Selected extract

The smell of marijuana can be one factor police use to justify a search without a warrant. But it can’t be the sole basis for it, the Pennsylvania Supreme Court ruled Wednesday.
The court said a 2018 state police search of a vehicle in Allentown was conducted only because the troopers smelled weed, reports NBC Philadelphia.
“The odor of marijuana alone does not amount to probable cause to conduct a warrantless search of the vehicle but, rather, may be considered as a factor in examining the totality of the circumstances,” wrote Chief Justice Max Baer for the majority.
Troopers pulled over the vehicle after it had failed to stop at a solid white line before an overpass. They then smelled burned marijuana through a window, Baer recounted.
Husband, Wife Both Had Pennsylvania Medical Marijuana Cards
Police found a plastic bag with less than 1 gram of Cannabis next to the front center console. It had no markings from a dispensary. They also recovered a loaded handgun from beneath the driver’s seat.
The defendant, Timothy Oliver Barr II, and the driver, his wife, produced medical marijuana cards.
The trial court ruled the search unconstitutional. It said the evidence produced was inadmissible in court. And it dismissed the charge of possession of a small amount of marijuana.

Records
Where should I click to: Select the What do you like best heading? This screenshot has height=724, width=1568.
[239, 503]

==

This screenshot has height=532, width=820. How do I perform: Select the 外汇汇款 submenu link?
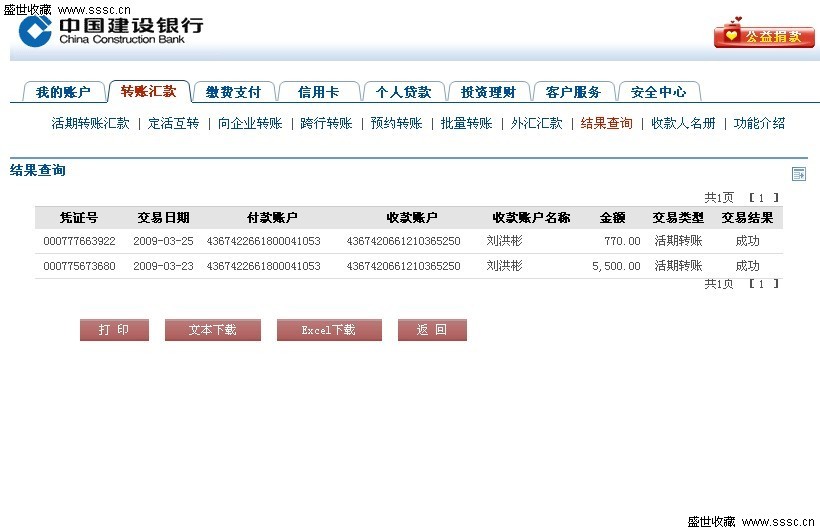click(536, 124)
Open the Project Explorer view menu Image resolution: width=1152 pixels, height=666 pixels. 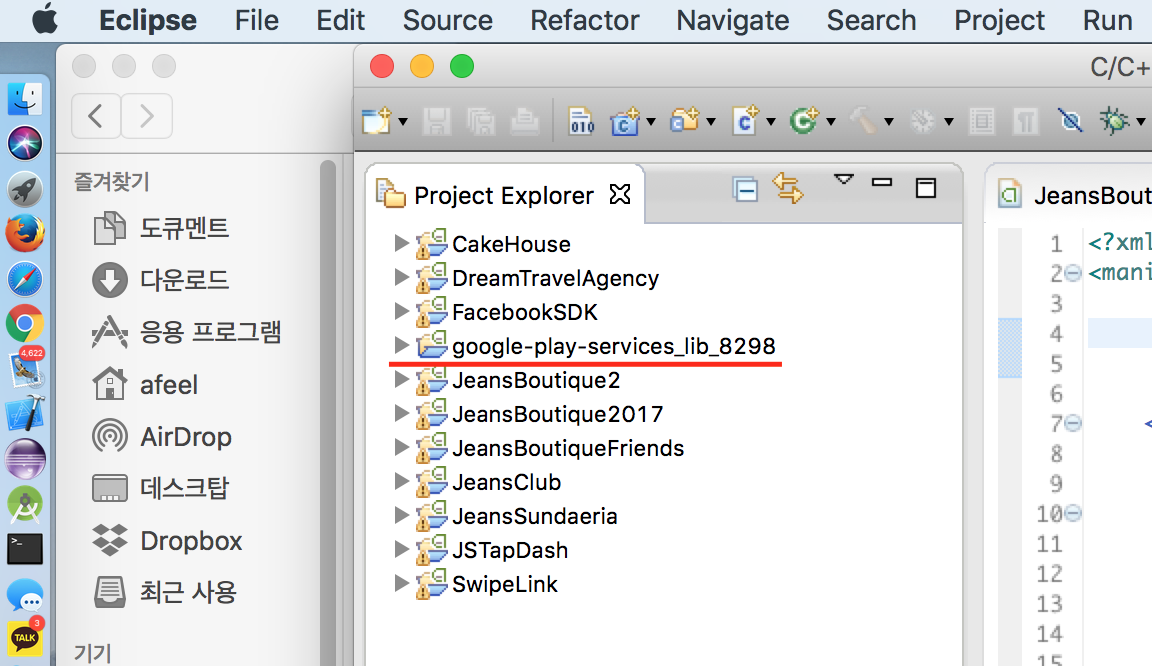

Explore the material
1) In the article about the Pennsylvania Supreme Court's ruling on marijuana odor, what did police recover from beneath the driver's seat?
2) Pick up the article on the Pennsylvania Supreme Court's marijuana odor ruling right after its last sentence and carry it on.

Expected responses
1) A loaded handgun.

2)
The Lehigh County DA’s office had argued that the herb remains illegal for most in Pennsylvania. This is even though medical marijuana cardholders can legally possess it. Prosecutors claimed the odor “has not lost its ‘incriminating’ smell by virtue of its legality for some.”
They argued that’s because it’s illegal for most.
Search Based Solely On Smell
The Supreme Court majority said there was sufficient grounds to support the trial judge’s determination that the troopers searched the vehicle based solely on smell. The majority reinstated the order suppressing the evidence.
In a separate opinion, Justice Kevin Dougherty kvetched that the marijuana recovered in the search was not in packaging provided by a licensed dispensary.
“Where an officer who smells marijuana also observes its packaging (or lack thereof) and there is no barcode or other identifying information that typically appears on the original packaging from a dispensary, that could be enough to establish probable cause,” Dougherty wrote.